TEXT TO READ:
I got the chance to work on the logo, icons, desktop app, mobile app, website, and redesigned them all multiple times.

This week I’ll be leaving the team to focus on new projects but before I go I wanted to shed light on the practical side of my product design process and share some lessons I learned along the way.

The App

We started working on Missive in 2014. Back then, I was still using Photoshop (soon to be replaced by Sketch 3) and was mostly a web designer at the time, so designing an email app seemed like a cool new challenge.

Well, challenging it was.

The first ever Missive mockup and the current version. We had to adapt to aesthetic changes in OS X updates like Yosemite’s new background blurs.

Lesson #1: You can’t win it alone anymore.

If you’re used to lead UI/UX decisions with your design ideas like I was from my website design background, you’ll find out product design is a whole other story.

I realized that my three other co-founders were as much designers as I was. It’s just that I was the one translating our ideas into clean mockups.

Really good products come from the right homogenous mix of design and technology. There are tons of technical constraints and it’s your job to interpret them into clear guidelines to start on the right foot.

Skip this and you’ll navigate endlessly through multiple layers of decision making from basic layout to typography to aesthetic details, losing all your focus.

For Missive I helped establish a few basic guidelines with the team:

  • The app needs to fit both for web and OSX (in wrapper).
  • The layout needs to be the well-known 3 columns (mailboxes, emails, conversation) to facilitate the comprehension of the added UX complexity of chatting in email conversations.
  • Emails and comments should stay in a single chronological column.
  • It needs to be multi-accounts to be able manage both work and personal emails (played a big role in the UX decisions).
All the Missive app main view mockups from 2014 to now.

Through lots of prototyping we ended up choosing to mimick the familiar aesthetic of OS X by using the system font, rounded grey and blue chat bubbles, and a very minimal UI.

The Logo

Like many other digital designers, I don’t have a classic graphic design education so the branding process as a whole is not my speciality. I did explore it on past projects and I kept reading regularly on the subject, but I knew it would be my biggest challenge.

RECORDED INFORMATION:
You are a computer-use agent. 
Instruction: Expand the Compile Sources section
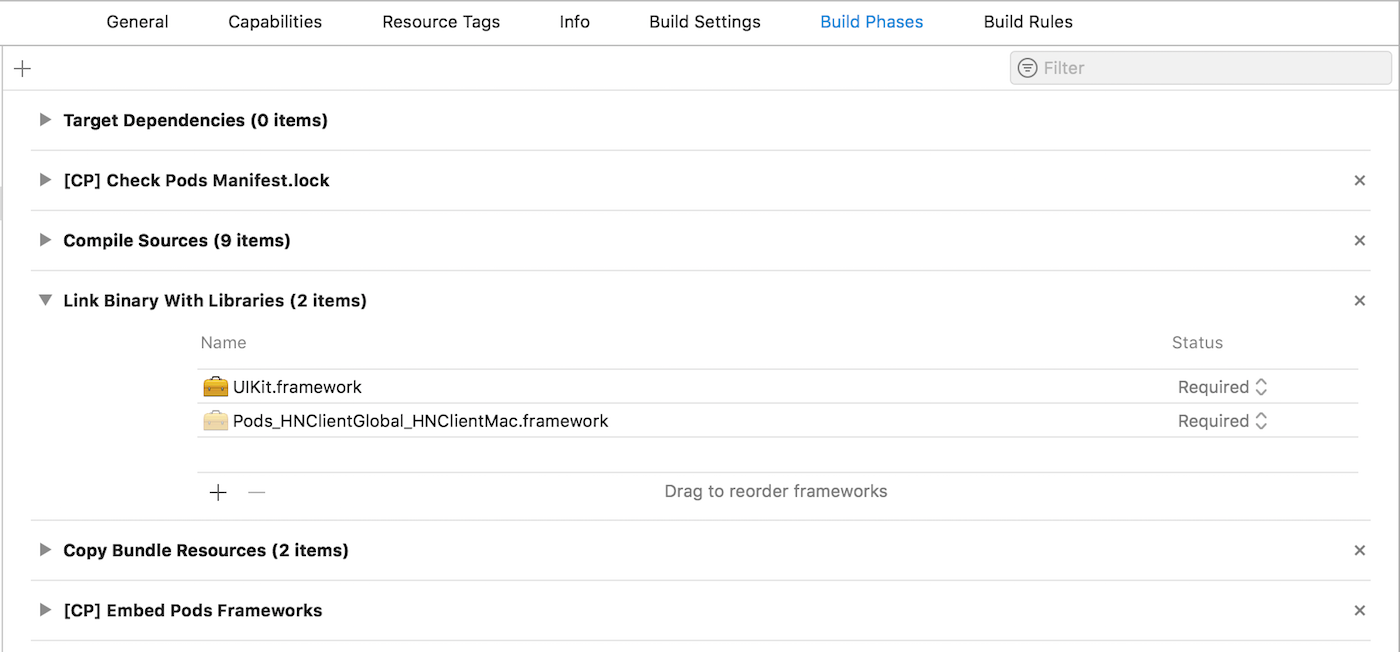pos(44,240)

TO-DO LIST:
a: List the basic guidelines the Missive design text says were established with the team.
b: Answer these questions from the Missive design text.
(i) In what year did work on Missive begin?
(ii) What tool was soon to replace Photoshop?
(iii) Which OS X update introduced the new background blurs the team had to adapt to?

SOLUTIONS PER TASK:
a:
- The app needs to fit both for web and OS X (in a wrapper).
- The layout needs to be the well-known 3 columns (mailboxes, emails, conversation) to make the added UX complexity of chatting in email conversations easier to understand.
- Emails and comments should stay in a single chronological column.
- It needs to support multiple accounts so that both work and personal emails can be managed.

b:
(i) 2014
(ii) Sketch 3
(iii) Yosemite